Swiss director Claude Barras uses the technique known as stop-motion to animate his little people, each only ten inches tall. The buildings and scenery resemble a picture book, while Raymond’s car is a box you can imagine his feet propelling. This is a child’s view of the world that connects with our innocence – not entirely lost, whatever we may feel. The horrors that have been experienced by Courgette and his friends and the behavioural issues they suffer from are sensitively dealt with, the film celebrating the group’s resilience, concern for each other and ability to adjust. Their rib-digging worldliness as well, sex a comic and subversive fascination. As for the adults, Camille’s aunt aside, their characters are sympathetic without being idealised – Raymond in particular, whose sorrow is visible in his resin face before, tenderly, we learn of its cause.

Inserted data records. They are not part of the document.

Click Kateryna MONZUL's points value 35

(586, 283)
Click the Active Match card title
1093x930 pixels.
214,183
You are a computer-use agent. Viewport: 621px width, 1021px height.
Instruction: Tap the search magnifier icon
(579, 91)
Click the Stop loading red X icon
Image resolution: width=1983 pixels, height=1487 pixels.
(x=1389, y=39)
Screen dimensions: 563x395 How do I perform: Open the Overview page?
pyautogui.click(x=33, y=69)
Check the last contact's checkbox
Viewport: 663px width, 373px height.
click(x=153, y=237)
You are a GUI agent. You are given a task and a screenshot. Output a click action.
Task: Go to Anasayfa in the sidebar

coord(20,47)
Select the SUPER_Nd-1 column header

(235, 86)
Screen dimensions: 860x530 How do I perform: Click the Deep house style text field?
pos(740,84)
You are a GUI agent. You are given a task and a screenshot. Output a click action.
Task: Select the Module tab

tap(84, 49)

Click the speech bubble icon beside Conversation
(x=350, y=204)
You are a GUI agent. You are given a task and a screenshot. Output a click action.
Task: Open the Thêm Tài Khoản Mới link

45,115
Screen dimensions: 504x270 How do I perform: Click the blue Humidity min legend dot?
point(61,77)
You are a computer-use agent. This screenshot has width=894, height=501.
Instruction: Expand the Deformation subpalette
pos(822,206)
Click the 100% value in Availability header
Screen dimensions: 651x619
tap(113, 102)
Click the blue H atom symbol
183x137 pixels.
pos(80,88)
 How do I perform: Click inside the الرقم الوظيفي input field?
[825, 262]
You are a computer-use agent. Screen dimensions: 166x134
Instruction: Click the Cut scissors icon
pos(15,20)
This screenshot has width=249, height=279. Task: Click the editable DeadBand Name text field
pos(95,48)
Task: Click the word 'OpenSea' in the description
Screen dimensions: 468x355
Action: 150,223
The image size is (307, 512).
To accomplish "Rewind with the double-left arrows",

One experiences any work of art in a context which influences the view that is taken. In the current climate, I am given to wonder about the world unfolding in front of my eyes. An orphanage with fewer than ten kids; authority figures who can be trusted; outcomes that promise happiness for some, if not all: this version of life is hard to recognise. Perhaps such places exist in France, its public provision more resilient than ours, albeit at issue in the current election. In austerity Britain, with children’s services in crisis and abuse scandals mounting, such institutional kindness stretches belief. Is the film true-to-life, then, a heart-warming report from a gentler jurisdiction; is it intended to make us feel good about something most people find difficult to contemplate; or should it be seen as a political message, a call to cherish our humanity, embattled as it is on every side?
As a postscript, not unconnected with these musings, I wonder about the title. This suggests a cutesy tale of anthropomorphic vegetables, which inclined me to give the film a miss at first. It might help if the original, Ma Vie de Courgette, was translated into English without the ‘a’. Perhaps then the version issued in the United States would have been spared being called My Life as a Zucchini. But I doubt it, given that the voices have also been dubbed. Why do that? The French children bring their characters to life and sound loyal to the setting of the story, subtitles being a small price to pay for access to a different take on the world. But American audiences are assumed to want only what is familiar and easily digestible. As Donald Trump, the spokesman for that insularity, would say, or rather tweet: How sad!